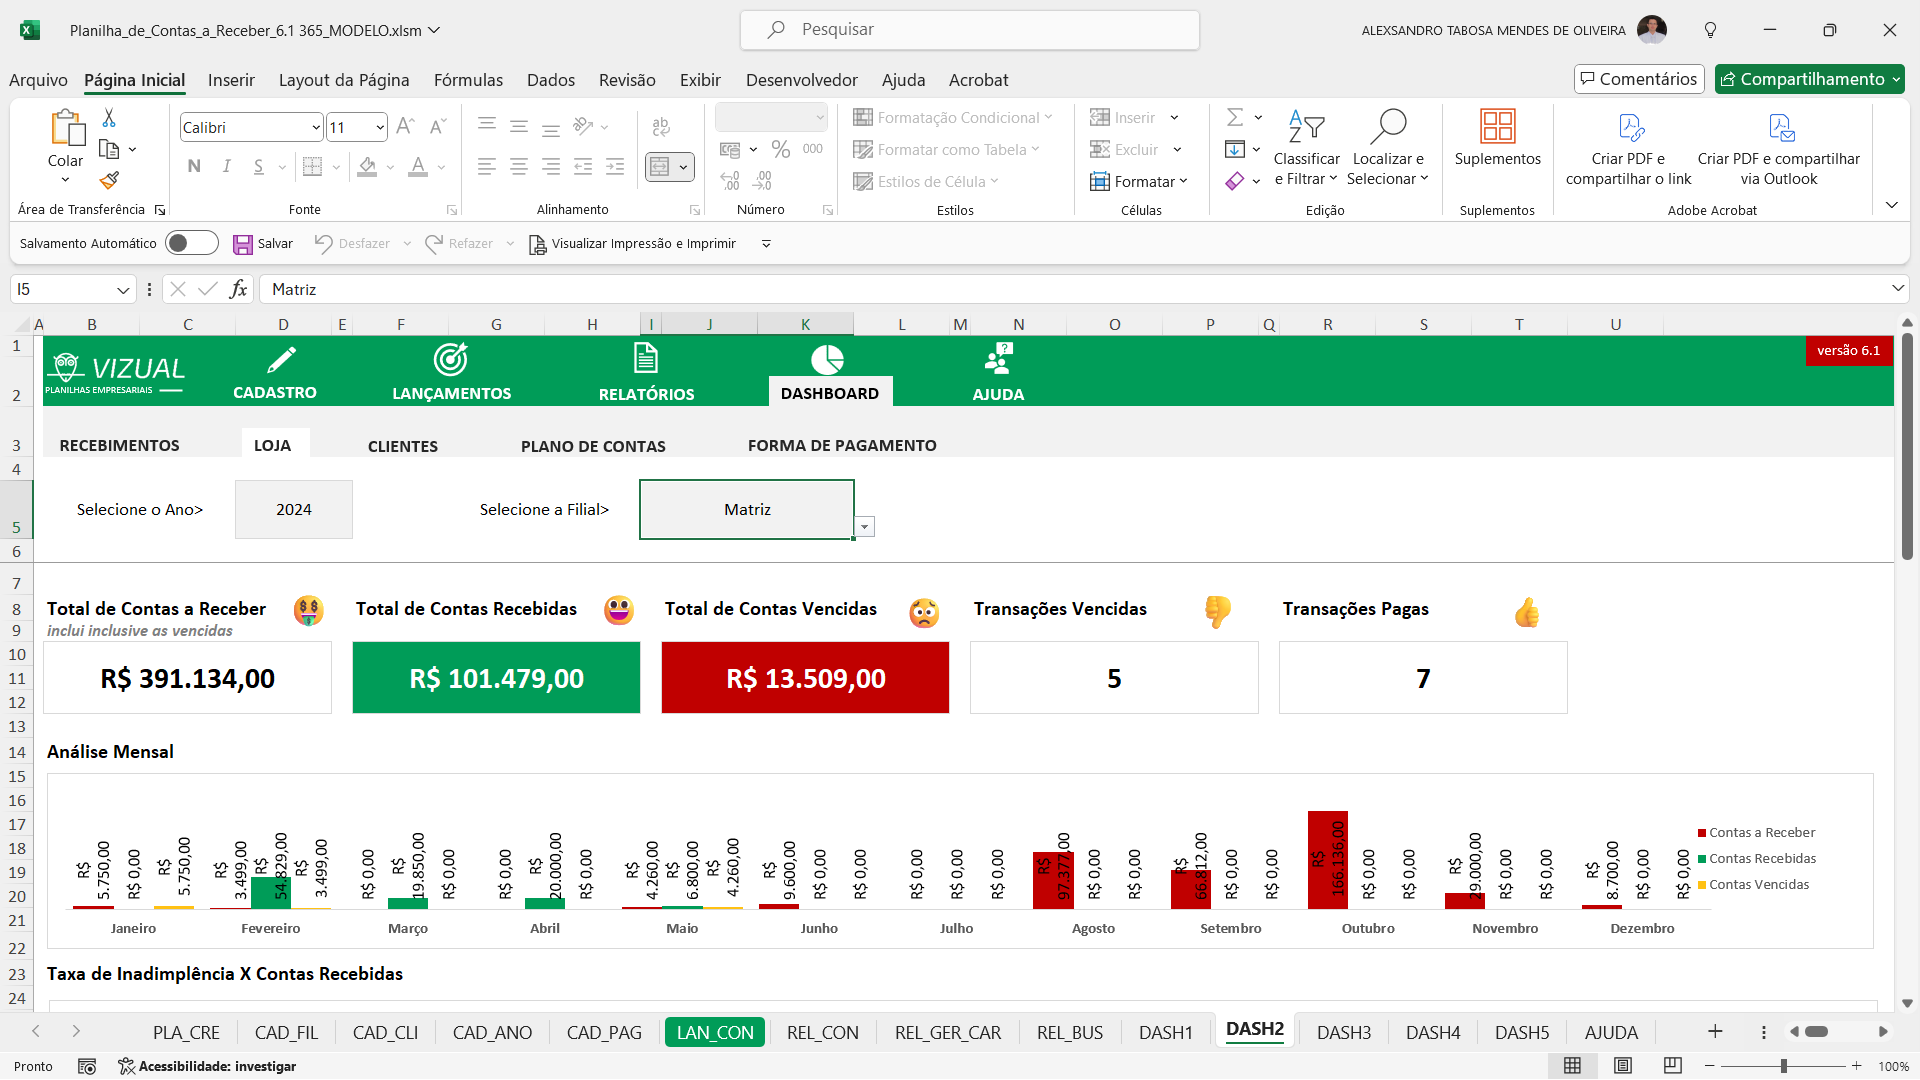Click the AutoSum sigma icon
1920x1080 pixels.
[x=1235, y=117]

※ ※ ※

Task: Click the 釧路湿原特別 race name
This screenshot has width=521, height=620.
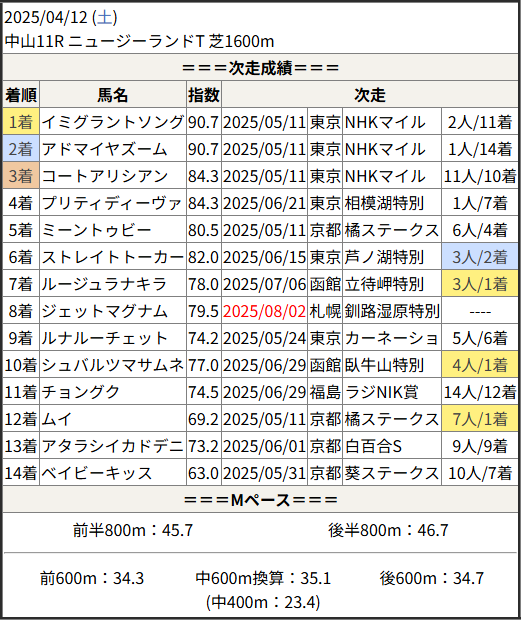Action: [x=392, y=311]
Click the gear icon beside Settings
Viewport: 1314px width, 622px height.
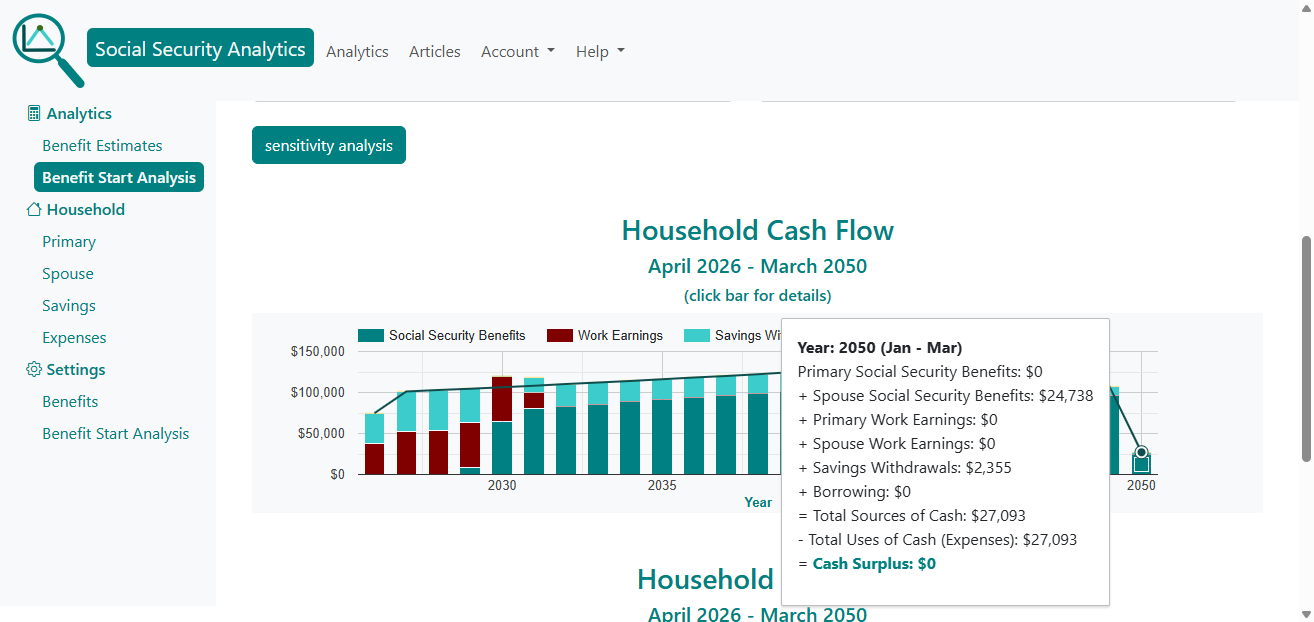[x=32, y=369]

※ ※ ※

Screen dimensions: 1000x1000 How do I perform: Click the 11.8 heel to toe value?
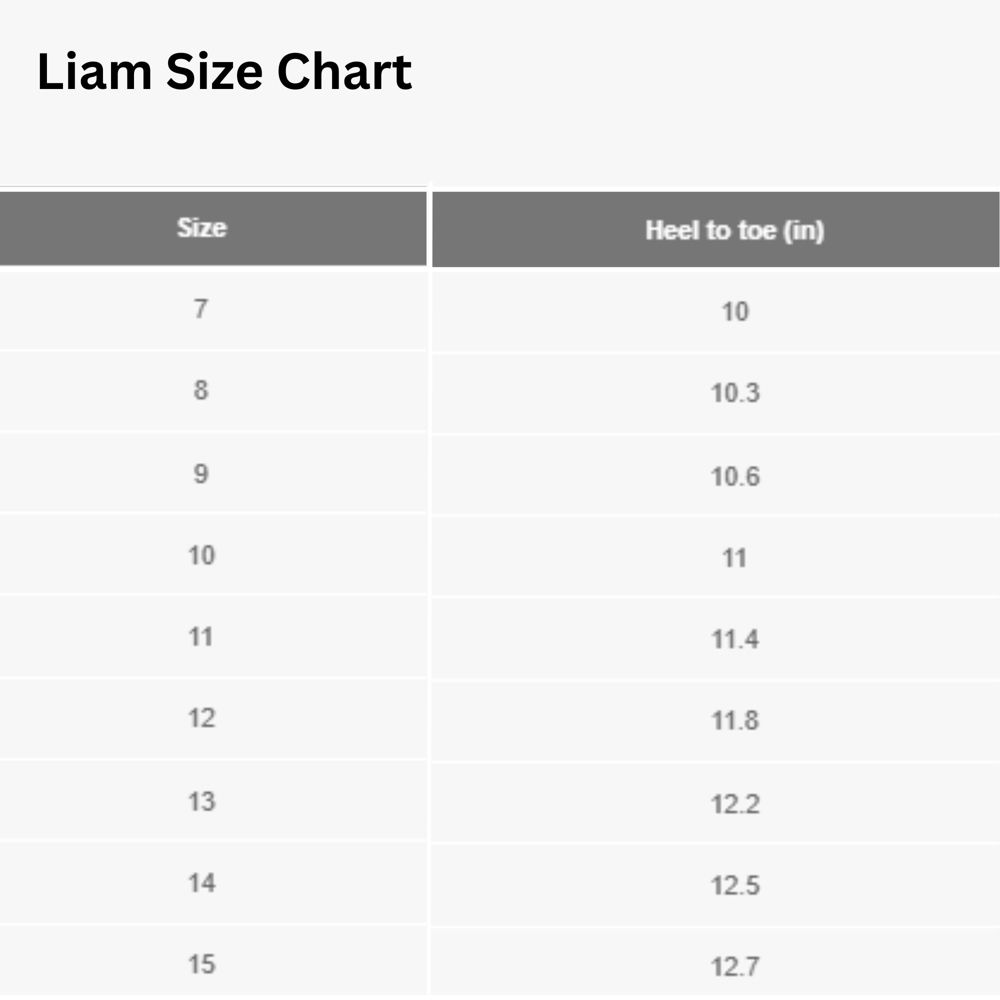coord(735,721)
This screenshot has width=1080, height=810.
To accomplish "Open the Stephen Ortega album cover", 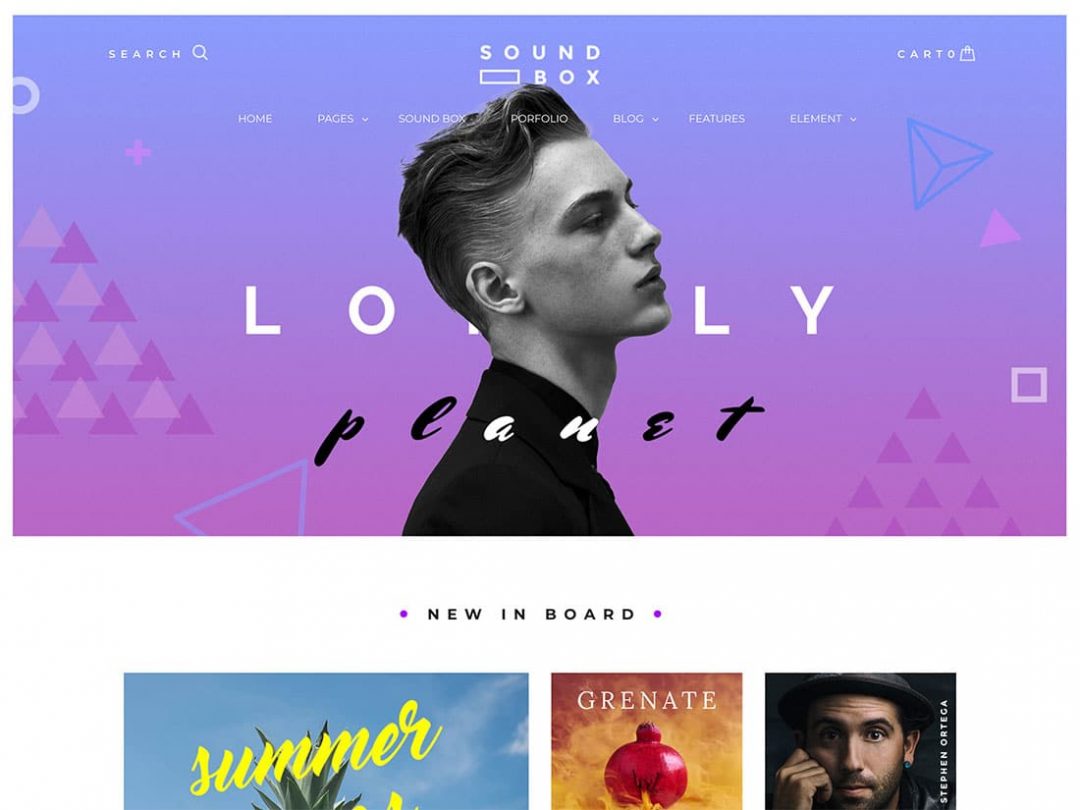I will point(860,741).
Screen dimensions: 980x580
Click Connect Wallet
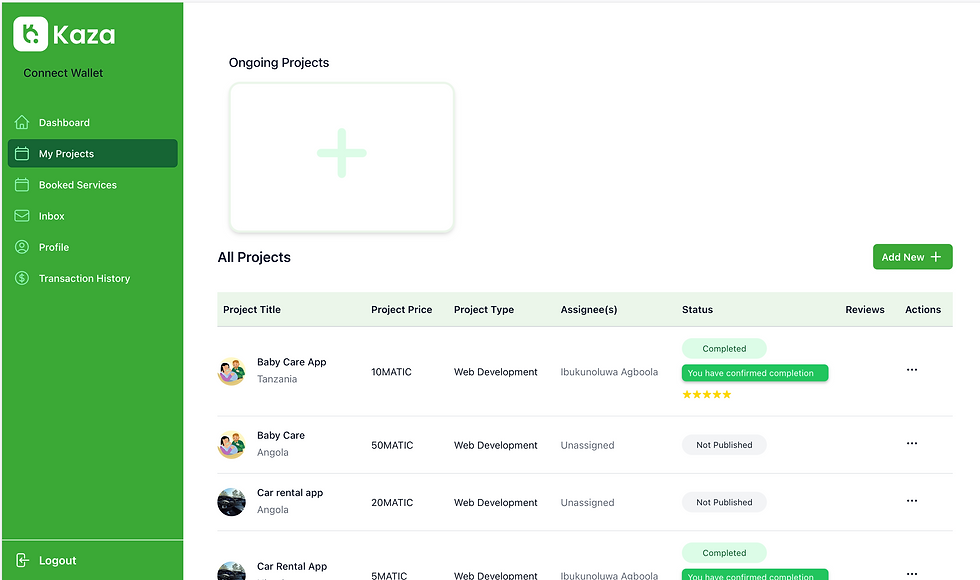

※ ※ ※

能否从含有“Click the AutoSum sigma icon”的那一行开始，抄到含有“[x=1235, y=117]”的那一行为止，首尾两行都算在内，逐字照录，并且答案里不放图片？

**任务输出:**
Click the AutoSum sigma icon
1920x1080 pixels.
[x=1235, y=117]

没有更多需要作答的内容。